I'll admit that I pretty constantly have at least one window either open into SQL*Plus or at the command line ready to run a deployment script through it. But there's time when it is worth taking a step beyond.

One problem with the architecture of most SQL clients is they connect to a database, send off a SQL statement and do nothing until the database responds back with an answer. That's a great model when it takes no more than a second or two to get the response. It is cumbersome when the statement can take minutes to complete. Complex clients, like SQL Developer, allow the user to have multiple sessions open, even against a single schema if you use "unshared" worksheets. But they don't co-ordinate those sessions in any way.

Recently I needed to run a task in a number of schemas. We're all nicely packaged up and all I needed to do was execute a procedure in each of the schemas and we can do that from a master schema with appropriate grants. However the tasks would take several minutes for each schema, and we had dozens of schemas to process. Running them consecutively in a single stream would have taken many hours and we also didn't want to set them all off at once through the job scheduler due to the workload. Ideally we wanted a few running concurrently, and when one finished another would start. I haven't found an easy way to do that in the database scheduler.

Python, on the other hand, makes it so darn simple.
[Credit to Stackoverflow, of course]

proc connects to the database, executes the procedure (in this demo just setting the client info with a delay so you can see it), and returns.
Strs is a collection of parameters.
pool tells it how many concurrent operation to run. And then it maps the strings to the pool, so A, B and C will start, then as they finish D,E,F and G will be processed as threads become available.

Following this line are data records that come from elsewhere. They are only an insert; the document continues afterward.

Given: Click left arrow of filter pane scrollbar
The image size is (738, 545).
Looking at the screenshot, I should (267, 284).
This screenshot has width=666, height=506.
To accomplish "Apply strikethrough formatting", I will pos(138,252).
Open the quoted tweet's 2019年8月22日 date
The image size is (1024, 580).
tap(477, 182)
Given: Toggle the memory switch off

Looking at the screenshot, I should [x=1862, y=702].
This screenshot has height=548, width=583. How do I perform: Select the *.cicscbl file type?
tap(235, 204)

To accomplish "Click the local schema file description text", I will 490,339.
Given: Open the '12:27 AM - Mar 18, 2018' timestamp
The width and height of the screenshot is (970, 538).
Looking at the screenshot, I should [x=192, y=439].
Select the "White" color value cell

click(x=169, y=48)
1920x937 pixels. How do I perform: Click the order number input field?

I could my collection was a list of the schema names, and the statement was more like 'begin ' + arg + '.task; end;'

#!/usr/bin/python

"""
Global variables
"""

db    = 'host:port/service'
user  = 'scott'
pwd   = 'tiger'

def proc(arg):
   con = cx_Oracle.connect(user + '/' + pwd + '@' + db)
   cur = con.cursor()
   cur.execute('begin sys.dbms_application_info.set_client_info(:info); end;',{'info':arg})
   time.sleep(10)   
   cur.close()
   con.close()
   return
   
import cx_Oracle, time
from multiprocessing.dummy import Pool as ThreadPool 

strs = [
  'A',  'B',  'C',  'D',  'E',  'F',  'G'
  ]

# Make the Pool of workers
pool = ThreadPool(3) 
# Pass the elements of the array to the procedure using the pool 
#  In this case no values are returned so the results is a dummy
results = pool.map(proc, strs)
#close the pool and wait for the work to finish 
pool.close() 
pool.join() 

PS. In this case, I used cx_Oracle as the glue between Python and the database.
The pyOraGeek blog is a good starting point for that.

If/when I get around to blogging again, I'll discuss jaydebeapi / jpype as an alternative. In short, cx_Oracle goes through the OCI client (eg Instant Client) and jaydebeapi takes the JVM / JDBC route.